I have both Autopilot and Litchi, but I have gotten better results with Autopilot. For some odd reason, sometimes Litchi does weird stuff when running Pano missions, in the middle of the mission the aircraft just hovers without finishing the mission. I had this happened to me couple of times working commercially.
If using AP or Litchi take the images at 3 rows starting at above 20° above the horizon with 8 images per row left to right. then move down 30° and repeat, accept the Nadir defaults 2 images facing 90° down.

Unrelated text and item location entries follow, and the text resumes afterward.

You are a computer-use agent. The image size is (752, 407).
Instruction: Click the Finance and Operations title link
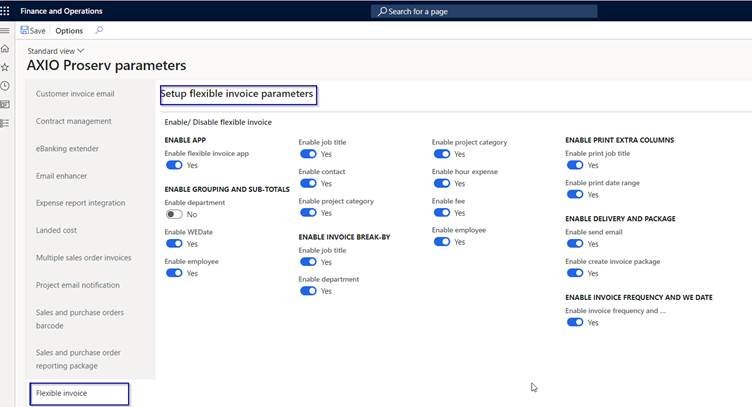pos(62,11)
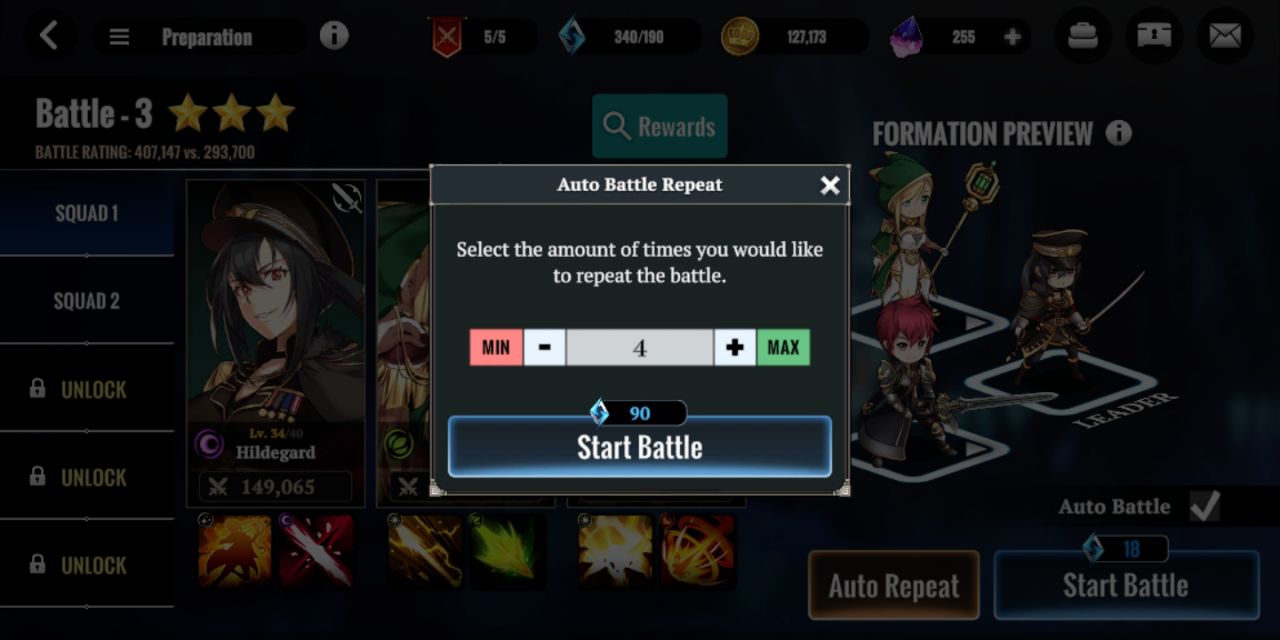Increase the repeat count by one
The height and width of the screenshot is (640, 1280).
click(x=735, y=347)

Once you have all of the pictures, it is time to stitch them together in the computer. There are various programs out there that can do this. Hugin is a nice free image stitching software and GIMP is a Free image manipulation software with similar capabilities to Lightroom or Photoshop. Download both and install them in your computer. I'm pretty sure they have Windows versions, I use Mac.